От человека исходил резкий запах пота, в котором явственно читался букет болезней. С бумагой было сложнее. Инголф пробовал разобрать буквы, складывал их в слога, но смысл ускользал.

Тогда он просто поставил крестик там, где ему указали. И столь же покорно позволил выпроводить себя из здания. Удостоверения было жаль. К удостоверению Инголф привык. А еще к тому, что надо ходить на работу. Если он не будет ходить на работу, то что ему останется делать?

Искать!

И тогда она вернется. Когда-нибудь, но обязательно… надо верить. Надо ждать.

Надо убить волка.

Доктор Вершинин держал скальпель. Держал уже несколько секунд, любуясь совершенством его форм и остротой режущей кромки. И медсестры, и ассистенты ждали.

Чего?

Пациент спал. Его лицо было скрыто маской, а тело — простыней. И если отрешиться от знания, то перед Вершининым лежала гора плоти. Толстые ноги с узловатыми венами. Живот с двумя жировыми складками-фартуками. Пухлая, почти женская грудь с розовыми сосками в окружении рыжих венчиков волос. Плечи-подушки и длинные руки. Кулаки.

Именно они не давали Вершинину покоя. Он видел эти кулаки сквозь ткань. Два броненосца. Сверху — панцири обветренной кожи. Внутри — мякоть, вечно влажная, потная.

Этот пот остается на коже и вызывает омерзение.

У кого?

— Начинаем, — Вершинин склонился над пациентом, отодвинув иные, не касающиеся собственно операции, мысли прочь.

Действовал он уверенно.

Раскрывал тело слой за слоем.
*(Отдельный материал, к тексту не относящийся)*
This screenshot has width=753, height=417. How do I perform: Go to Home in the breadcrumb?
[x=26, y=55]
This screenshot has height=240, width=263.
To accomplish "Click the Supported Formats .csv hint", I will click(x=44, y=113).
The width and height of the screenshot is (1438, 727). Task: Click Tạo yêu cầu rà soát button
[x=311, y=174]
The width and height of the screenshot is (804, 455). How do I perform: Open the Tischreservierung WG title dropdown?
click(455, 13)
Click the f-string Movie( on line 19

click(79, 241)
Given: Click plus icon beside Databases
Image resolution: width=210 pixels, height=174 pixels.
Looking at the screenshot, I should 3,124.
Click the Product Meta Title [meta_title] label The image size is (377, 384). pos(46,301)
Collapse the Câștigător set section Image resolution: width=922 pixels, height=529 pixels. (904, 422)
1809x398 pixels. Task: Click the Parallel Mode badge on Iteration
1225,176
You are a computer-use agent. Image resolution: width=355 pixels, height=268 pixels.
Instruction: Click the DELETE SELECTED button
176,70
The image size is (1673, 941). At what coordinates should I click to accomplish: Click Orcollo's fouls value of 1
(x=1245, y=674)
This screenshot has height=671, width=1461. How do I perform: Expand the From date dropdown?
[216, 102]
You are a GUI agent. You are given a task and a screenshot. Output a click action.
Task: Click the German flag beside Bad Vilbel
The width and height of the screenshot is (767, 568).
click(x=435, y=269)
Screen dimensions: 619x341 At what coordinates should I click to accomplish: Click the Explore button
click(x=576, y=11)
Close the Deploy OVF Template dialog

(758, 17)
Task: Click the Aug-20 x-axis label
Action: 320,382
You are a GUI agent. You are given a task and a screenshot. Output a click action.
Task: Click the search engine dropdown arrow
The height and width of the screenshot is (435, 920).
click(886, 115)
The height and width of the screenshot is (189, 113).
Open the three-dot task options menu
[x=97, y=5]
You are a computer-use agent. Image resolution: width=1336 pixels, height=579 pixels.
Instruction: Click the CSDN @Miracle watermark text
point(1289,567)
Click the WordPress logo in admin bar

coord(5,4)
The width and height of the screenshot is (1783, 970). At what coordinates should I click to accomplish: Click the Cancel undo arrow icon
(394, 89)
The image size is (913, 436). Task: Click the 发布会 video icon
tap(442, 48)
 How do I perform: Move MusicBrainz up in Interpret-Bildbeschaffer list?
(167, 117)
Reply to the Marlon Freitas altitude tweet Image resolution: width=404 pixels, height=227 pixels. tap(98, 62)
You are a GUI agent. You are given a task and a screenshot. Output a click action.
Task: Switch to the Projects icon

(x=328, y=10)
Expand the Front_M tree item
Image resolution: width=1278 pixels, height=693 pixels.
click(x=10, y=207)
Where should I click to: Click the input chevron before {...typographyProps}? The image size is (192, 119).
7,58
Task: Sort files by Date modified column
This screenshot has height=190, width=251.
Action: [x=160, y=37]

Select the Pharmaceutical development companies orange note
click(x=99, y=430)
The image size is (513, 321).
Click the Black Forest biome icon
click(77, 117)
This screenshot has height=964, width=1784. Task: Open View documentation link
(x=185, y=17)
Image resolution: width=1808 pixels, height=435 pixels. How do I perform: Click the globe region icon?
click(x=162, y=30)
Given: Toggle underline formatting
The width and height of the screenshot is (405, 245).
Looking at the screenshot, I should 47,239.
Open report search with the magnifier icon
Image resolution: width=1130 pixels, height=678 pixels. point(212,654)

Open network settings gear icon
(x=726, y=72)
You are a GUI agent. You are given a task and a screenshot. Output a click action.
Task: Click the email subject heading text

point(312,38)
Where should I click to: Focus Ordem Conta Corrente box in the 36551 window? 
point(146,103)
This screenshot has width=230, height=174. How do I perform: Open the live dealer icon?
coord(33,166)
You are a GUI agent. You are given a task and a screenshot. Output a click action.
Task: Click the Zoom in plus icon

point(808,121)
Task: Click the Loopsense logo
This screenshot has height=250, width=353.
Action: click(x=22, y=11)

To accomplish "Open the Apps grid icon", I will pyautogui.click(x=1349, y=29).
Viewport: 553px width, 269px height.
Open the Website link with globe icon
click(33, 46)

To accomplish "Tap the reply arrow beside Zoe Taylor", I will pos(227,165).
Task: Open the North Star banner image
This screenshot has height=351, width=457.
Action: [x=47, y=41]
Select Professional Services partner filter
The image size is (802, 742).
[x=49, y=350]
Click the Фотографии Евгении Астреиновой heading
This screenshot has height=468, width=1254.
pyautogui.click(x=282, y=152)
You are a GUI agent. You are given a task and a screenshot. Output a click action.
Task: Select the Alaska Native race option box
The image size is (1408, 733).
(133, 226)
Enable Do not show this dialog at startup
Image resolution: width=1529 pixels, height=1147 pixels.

Пленка эпителия. Жировая подкладка, беловато-розовая, плотная. Мышечный слой. Вот и черный ком печени с больным шаром желчного пузыря.

…пот остается на белой коже. Он — след слизня на травинке. И как травинка, девочка дрожит…

Пауза. Вдох. Выдох. Собственный пот застилает глаза, и заботливая медсестра спешит избавить от докуки.

— Скоро закончим, — обещает ей Вершинин.

Скоро…

А этот, лежащий перед ним, беспомощный, любил растянуть удовольствие.

Руки действуют сами. Они выделают желчный пузырь и отсекают от него кровеносные сосуды лигатурой. Раз-два-три… четыре-пять…

Детская считалочка. У Вершинина нет детей, кроме тех, кто пребывает в его больнице.

А у пациента есть. Бывают. Девочки от десяти до двенадцати. Трое? Четверо? Ему нравится. И ему уже не страшно. Его не поймают. Вершинин мог бы сказать, но… кто ему поверит?

Зато есть иной способ.

Тот, который на острие скальпеля… или на нити, пережавшей кровяной проток. Достаточно лишь слегка ослабить.

Желчный пузырь отделяется легко, а кровящее ложе печени уже спешат обработать ультразвуком. Кровь спекается.

— Все хорошо, — говорит себе Вершинин. И медсестры спешат подтвердить.

Заметят ли они хоть что-нибудь? Нет. Вершинин уверен в этом. Ему надо лишь решиться…

За дверью ждет жена. У этого существа имеется жена — блеклая женщина с лицом мученицы. С нею дочь, которой на вид лет шесть. Она слишком юна, чтобы представлять интерес. Но потом, позже, что будет? А Вершинину какое дело?

Он не знает. Не помнит. Но снова склоняется над разрезом. Пора зашивать.